I think before they look at non-tax, the natural reaction is to look at your tax system as a whole. It might be that there’s extra revenue collection in corporate income taxes, but I need to compensate for the attractiveness in the perspective of the investors. I don’t want my investors to leave. And I can’t presume that all investors behave in the same way, because that’s not true. It depends on the country, it depends on the industry.
So what can I do once I have to charge an effective tax rate of 15% at the corporate income tax level? Maybe I want to offer those investors the possibility to pay a bit lower in personal income tax. Or maybe I create an exemption in VAT. And maybe they don’t do that, but if they do that, they will create an extra problem.
Some countries can provide subsidies. The OECD tends to believe that competition based on subsidies is better than competition based on tax incentives.

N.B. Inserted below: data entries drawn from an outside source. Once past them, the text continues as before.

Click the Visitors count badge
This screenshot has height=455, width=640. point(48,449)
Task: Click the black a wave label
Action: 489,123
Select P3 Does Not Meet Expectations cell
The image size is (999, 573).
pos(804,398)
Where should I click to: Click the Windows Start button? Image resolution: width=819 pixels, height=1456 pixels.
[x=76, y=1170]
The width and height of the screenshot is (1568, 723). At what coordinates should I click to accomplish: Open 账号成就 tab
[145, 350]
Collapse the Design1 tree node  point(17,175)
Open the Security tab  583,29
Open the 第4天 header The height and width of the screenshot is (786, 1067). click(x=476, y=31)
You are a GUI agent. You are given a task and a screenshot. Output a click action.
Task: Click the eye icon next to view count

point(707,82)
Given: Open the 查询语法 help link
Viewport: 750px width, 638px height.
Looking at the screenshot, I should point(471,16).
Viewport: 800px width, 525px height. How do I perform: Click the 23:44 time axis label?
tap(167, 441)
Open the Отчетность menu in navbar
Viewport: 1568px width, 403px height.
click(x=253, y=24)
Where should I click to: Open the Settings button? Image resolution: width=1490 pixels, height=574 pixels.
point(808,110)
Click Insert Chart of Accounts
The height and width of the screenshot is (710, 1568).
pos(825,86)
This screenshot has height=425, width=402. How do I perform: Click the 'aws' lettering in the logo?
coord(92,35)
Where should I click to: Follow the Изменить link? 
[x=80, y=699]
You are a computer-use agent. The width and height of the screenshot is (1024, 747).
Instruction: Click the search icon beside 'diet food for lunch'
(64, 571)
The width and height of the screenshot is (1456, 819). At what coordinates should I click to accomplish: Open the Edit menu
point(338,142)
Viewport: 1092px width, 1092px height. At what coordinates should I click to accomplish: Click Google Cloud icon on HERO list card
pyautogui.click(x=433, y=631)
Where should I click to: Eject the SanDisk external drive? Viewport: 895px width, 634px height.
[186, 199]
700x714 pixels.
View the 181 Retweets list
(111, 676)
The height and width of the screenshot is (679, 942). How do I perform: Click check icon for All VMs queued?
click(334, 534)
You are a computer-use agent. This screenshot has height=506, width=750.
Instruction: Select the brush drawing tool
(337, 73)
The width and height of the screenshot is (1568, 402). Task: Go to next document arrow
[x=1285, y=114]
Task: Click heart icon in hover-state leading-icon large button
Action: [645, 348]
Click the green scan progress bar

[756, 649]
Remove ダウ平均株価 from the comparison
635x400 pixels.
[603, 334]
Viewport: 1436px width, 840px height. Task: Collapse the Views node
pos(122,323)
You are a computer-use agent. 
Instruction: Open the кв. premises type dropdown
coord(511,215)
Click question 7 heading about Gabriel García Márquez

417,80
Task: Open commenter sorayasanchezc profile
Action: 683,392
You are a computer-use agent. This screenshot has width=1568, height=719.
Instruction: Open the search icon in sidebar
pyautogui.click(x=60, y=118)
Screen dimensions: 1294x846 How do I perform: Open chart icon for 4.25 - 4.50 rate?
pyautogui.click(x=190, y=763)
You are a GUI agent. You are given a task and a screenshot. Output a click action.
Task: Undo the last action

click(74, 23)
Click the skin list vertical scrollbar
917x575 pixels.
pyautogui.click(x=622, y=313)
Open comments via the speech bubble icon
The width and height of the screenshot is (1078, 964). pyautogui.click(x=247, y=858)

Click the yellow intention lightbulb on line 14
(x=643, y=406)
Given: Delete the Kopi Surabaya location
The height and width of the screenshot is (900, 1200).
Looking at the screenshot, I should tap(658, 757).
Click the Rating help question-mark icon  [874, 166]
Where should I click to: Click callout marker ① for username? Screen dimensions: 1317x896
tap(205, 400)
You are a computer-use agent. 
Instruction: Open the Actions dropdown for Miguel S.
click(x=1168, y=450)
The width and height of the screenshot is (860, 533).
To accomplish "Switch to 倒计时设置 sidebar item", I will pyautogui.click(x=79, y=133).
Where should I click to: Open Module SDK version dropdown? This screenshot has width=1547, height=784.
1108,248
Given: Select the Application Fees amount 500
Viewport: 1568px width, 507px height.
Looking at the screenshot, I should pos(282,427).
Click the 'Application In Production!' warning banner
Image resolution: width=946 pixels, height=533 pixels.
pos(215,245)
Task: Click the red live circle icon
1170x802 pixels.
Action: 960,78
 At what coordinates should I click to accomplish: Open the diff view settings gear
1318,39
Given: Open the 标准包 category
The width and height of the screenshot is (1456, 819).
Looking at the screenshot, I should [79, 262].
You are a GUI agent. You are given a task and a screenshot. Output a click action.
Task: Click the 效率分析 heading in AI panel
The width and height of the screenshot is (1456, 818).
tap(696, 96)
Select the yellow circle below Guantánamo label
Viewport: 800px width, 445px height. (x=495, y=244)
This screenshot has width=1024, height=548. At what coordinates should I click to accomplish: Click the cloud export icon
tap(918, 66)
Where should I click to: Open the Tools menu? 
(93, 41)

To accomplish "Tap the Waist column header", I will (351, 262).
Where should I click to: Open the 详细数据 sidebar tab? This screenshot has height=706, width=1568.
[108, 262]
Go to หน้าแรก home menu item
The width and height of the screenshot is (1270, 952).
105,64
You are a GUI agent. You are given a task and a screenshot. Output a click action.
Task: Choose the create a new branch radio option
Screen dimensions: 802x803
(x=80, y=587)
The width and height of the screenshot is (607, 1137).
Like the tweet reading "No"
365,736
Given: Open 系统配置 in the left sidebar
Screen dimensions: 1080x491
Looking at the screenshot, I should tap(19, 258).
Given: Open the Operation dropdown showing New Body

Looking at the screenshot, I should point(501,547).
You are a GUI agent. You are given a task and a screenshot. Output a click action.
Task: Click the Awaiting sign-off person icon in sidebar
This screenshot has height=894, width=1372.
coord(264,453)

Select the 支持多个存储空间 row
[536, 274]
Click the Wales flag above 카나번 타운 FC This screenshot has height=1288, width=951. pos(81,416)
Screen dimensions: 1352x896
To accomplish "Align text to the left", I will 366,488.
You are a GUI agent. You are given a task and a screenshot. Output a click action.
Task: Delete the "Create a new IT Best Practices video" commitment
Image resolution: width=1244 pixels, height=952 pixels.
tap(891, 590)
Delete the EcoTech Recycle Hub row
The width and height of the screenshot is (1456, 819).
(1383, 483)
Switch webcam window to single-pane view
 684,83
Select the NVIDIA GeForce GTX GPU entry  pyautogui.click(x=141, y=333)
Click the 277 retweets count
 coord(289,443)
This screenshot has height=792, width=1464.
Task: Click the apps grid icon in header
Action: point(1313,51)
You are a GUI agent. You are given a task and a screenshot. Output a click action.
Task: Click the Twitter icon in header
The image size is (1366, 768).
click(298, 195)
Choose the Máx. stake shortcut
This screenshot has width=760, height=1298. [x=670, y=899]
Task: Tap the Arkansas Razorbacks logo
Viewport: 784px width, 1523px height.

Let me tell you something about that. When you give a subsidy, you have way more discretion to decide who is going to benefit from the subsidy. If you think about many developing countries with problems of corruption, I would definitely prefer to have a very clear tax incentive in the law, rather than a subsidy that nobody knows how it will ultimately be granted. So this panacea of subsidy competition is also sort of false, at the end of the day.
Interesting. I guess I’ve heard people say that subsidies or spending is ultimately more accountable, that it’s more transparent. But you’re saying that’s not always true in practice.
That’s what I believe. I don’t think that this idea of subsidies being more transparent is true. You just need to visit some very small developing countries, and see the relationship between big multinationals, or investors, and the government. Are you opening a door for more corruption through subsidies, rather than an effective control of tax incentives? A tax incentive or a tax holiday, it needs to be in the law. Everybody knows that it’s there. You know that if you invest X or Y, you will get a single property tax, or a 10% rather than 25% corporate income tax. The law says that. It’s an objective thing. With a subsidy, you don’t necessarily need to do the same. I can start creating subsidies, to keep investors. They tend to be less transparent at the end of the day. So I might ultimately be creating a new form of competition that will be more difficult to regulate.
Do you think there is a way to fix Pillar Two? Is there a way to make some modifications, to fix these issues? Or do you think Pillar Two just needs to be totally thrown out and rethought?
I don’t see the need for Pillar Two, to be honest. I recognize all of the interesting elements of Pillar Two. I think this could be done in a very different way. If the OECD, or even the UN, wanted to regulate tax competition among countries, there are other ways to do it. For example, you could create objective criteria that countries need to follow in order to demonstrate that the incentives they provide in the corporate income tax area attract substantive investment. That’s something they can monitor. There are many other reporting things that countries must do, we could go in the same direction.
So there is no need for this level of complexity at all. There is only one clear winner in all of this, and those are the Big Four–KPMG, EY, Deloitte, PwC, they will fill up their pockets because of Pillar Two. So do we need to do all of this, to give money to the Big Four and to put pressure on very small developing countries with very tiny tax administrations, just because someone in Paris thought that things should be done in this way? I don’t think so. I think there are alternatives.